(PROBLEM TO WORK ON)
Take the lines below from the one with "This screenshot has height=360, width=480." through the one with "Given: Click the Fusio logo icon" and retype them exactly. Include nothing else, and no pictures.

··· DATASET CONTENT ···

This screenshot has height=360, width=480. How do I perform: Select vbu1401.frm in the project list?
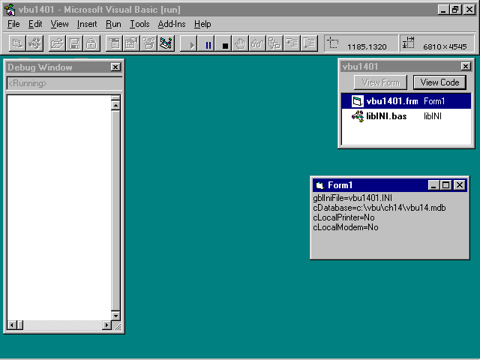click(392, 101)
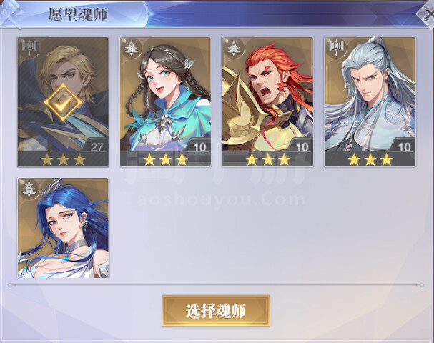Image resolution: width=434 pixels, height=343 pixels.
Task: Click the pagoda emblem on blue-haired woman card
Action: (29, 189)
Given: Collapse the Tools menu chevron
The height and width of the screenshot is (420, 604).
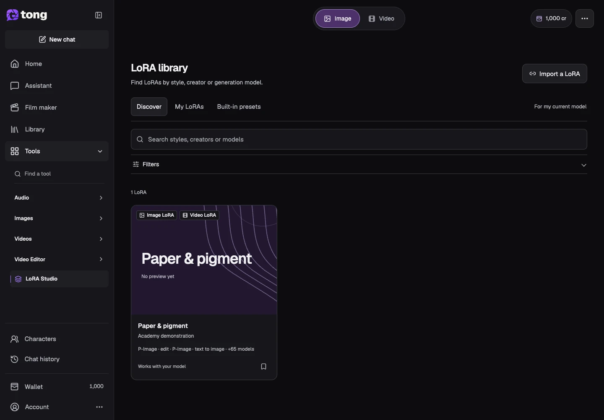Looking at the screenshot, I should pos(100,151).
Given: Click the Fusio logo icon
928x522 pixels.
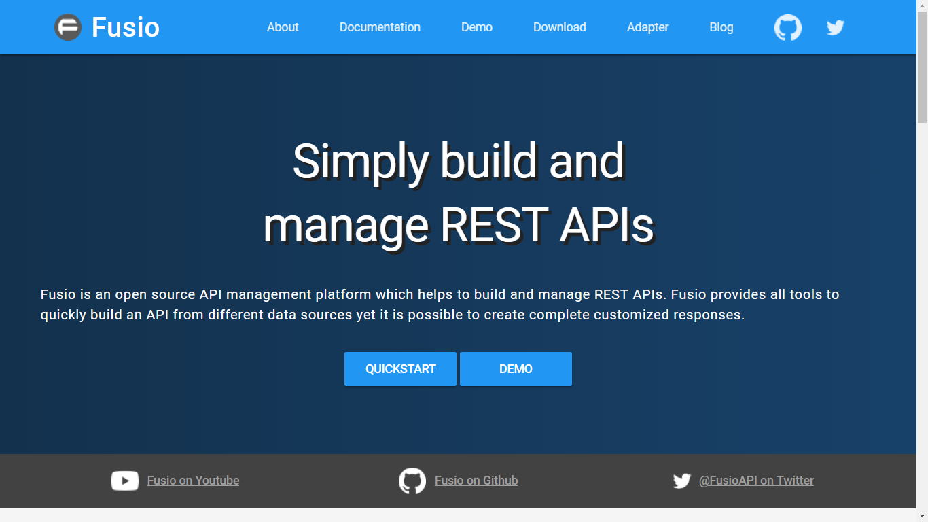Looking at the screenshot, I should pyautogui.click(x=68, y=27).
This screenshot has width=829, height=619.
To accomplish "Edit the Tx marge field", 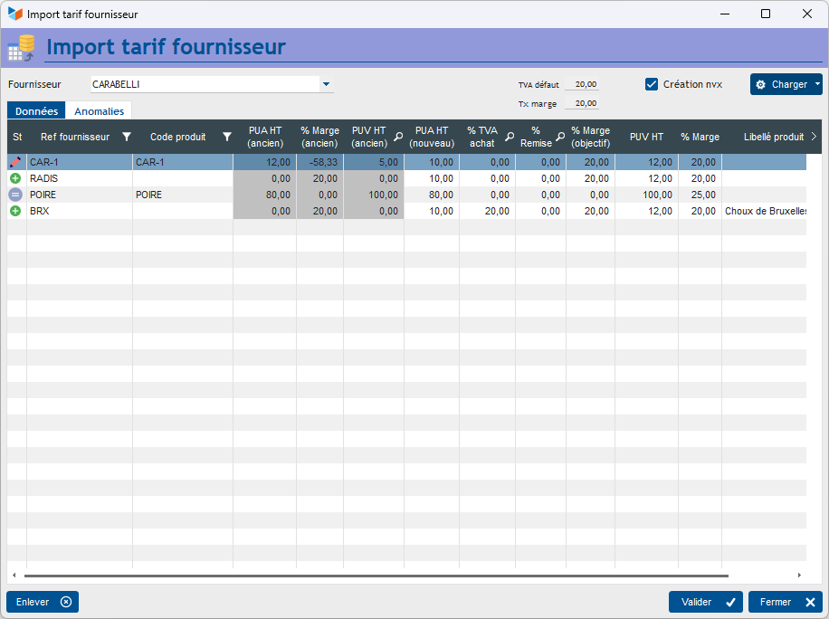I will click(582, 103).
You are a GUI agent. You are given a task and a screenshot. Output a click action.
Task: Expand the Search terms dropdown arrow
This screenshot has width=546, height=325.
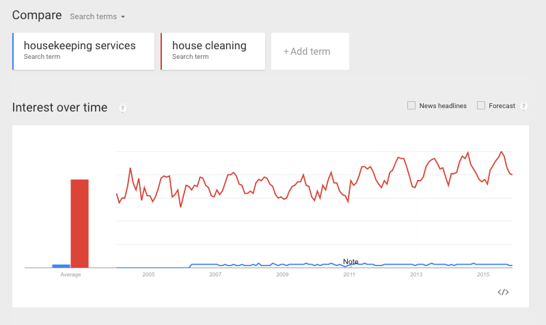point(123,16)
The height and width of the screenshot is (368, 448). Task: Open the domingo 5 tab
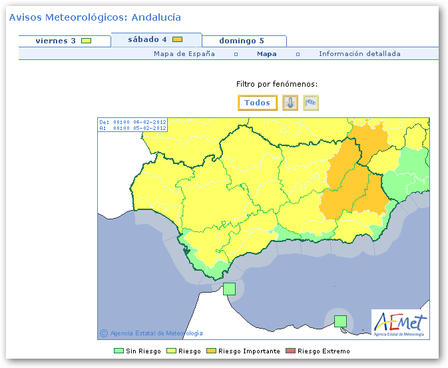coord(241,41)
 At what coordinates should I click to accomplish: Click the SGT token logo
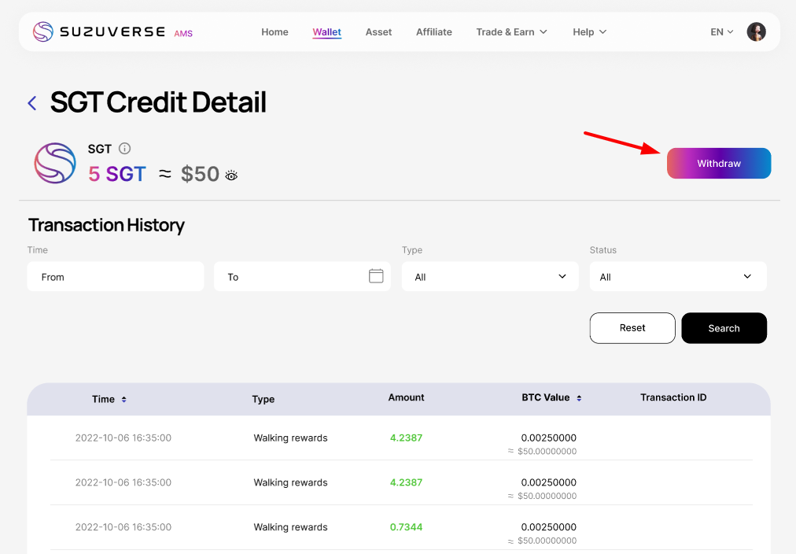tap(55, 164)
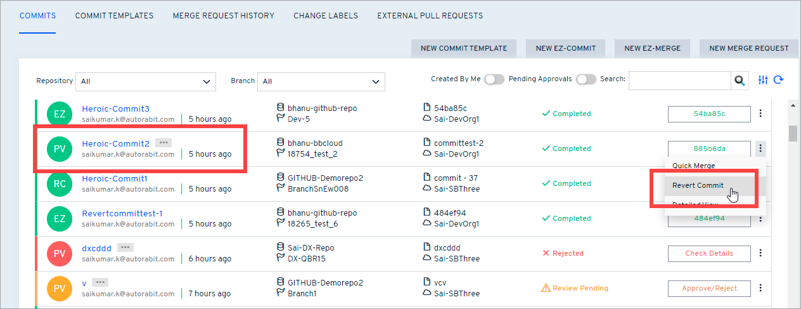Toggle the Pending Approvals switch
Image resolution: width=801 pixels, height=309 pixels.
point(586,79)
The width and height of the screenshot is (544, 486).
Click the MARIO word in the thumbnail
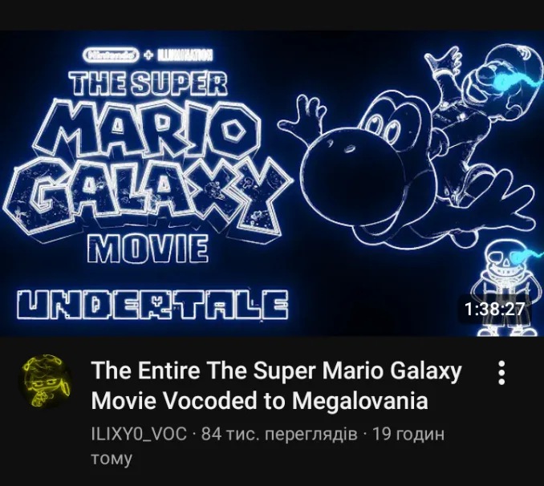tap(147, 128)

···
··· DATASET CONTENT ···

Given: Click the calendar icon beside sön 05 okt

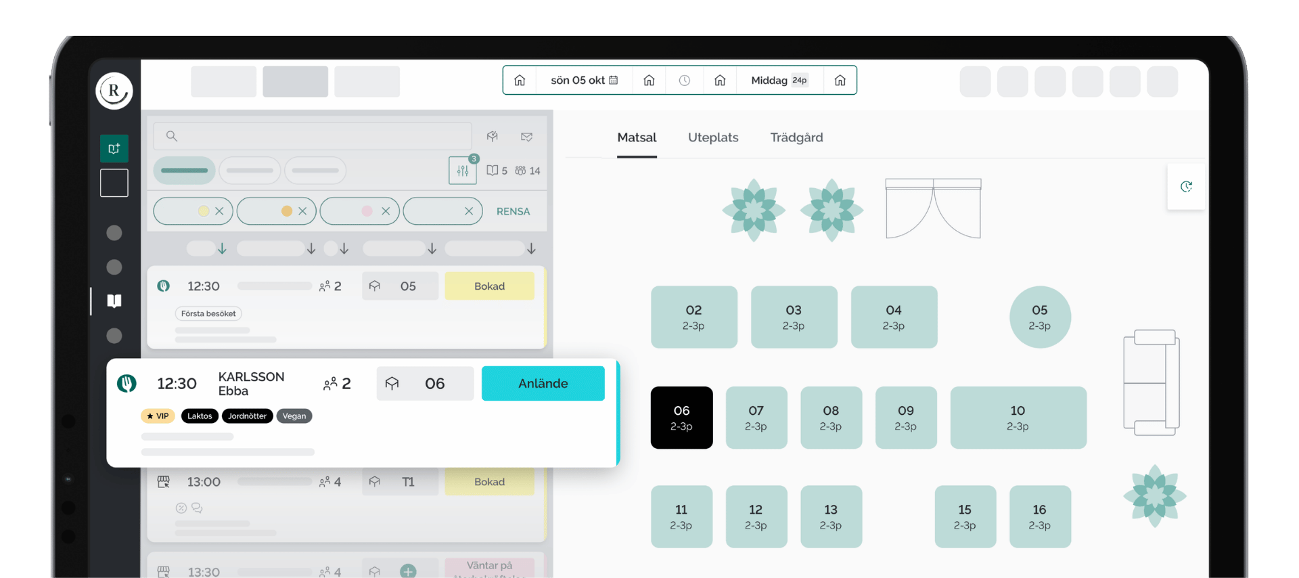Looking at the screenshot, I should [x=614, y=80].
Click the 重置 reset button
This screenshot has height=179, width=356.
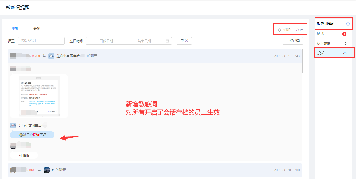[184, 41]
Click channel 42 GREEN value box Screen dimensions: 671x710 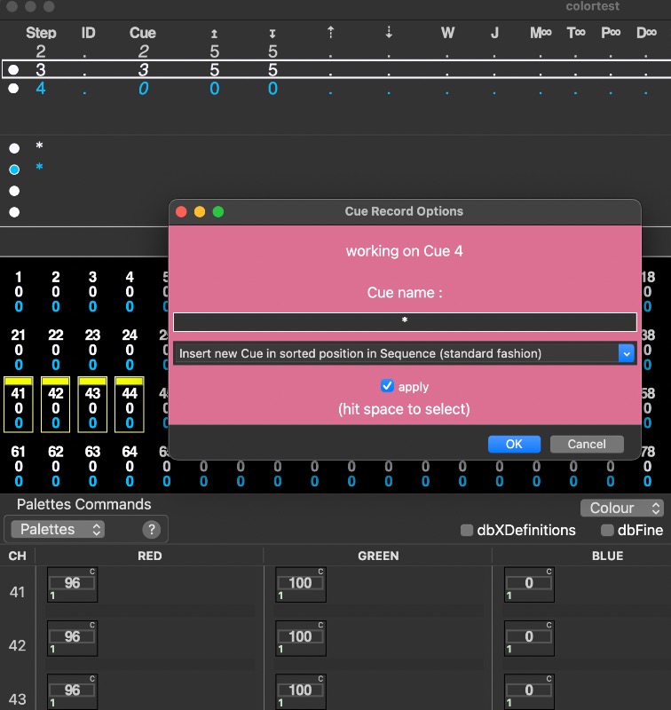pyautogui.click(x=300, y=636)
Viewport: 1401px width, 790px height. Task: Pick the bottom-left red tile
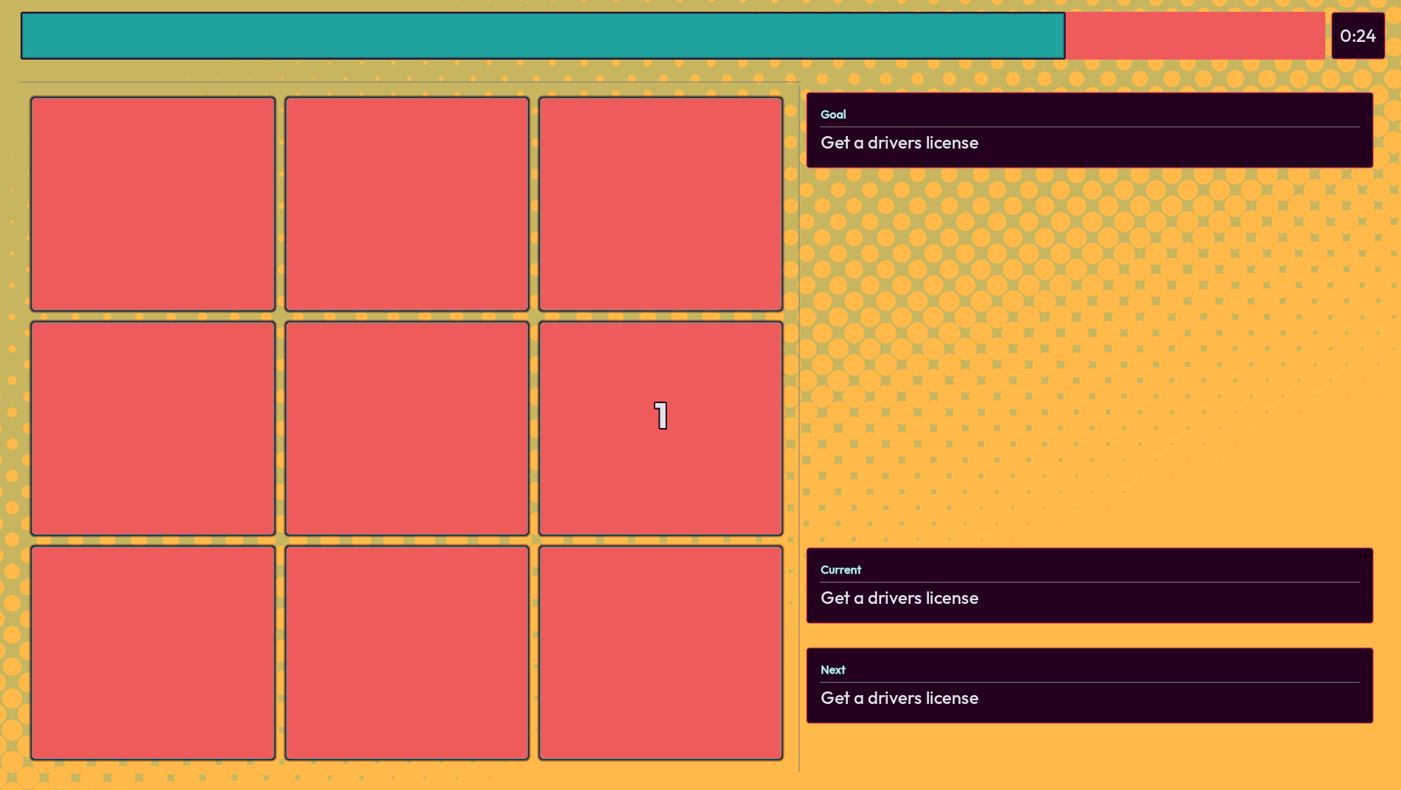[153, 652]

···

(ANSWER TO THIS PROBLEM)
This screenshot has height=360, width=480. How do I perform: Select vbu1401.frm in the project list?
click(392, 101)
Image resolution: width=434 pixels, height=343 pixels.
Task: Click the pagoda emblem on blue-haired woman card
Action: (29, 189)
Given: Collapse the Tools menu chevron
The height and width of the screenshot is (420, 604).
Looking at the screenshot, I should pos(100,151).
Given: Click the Fusio logo icon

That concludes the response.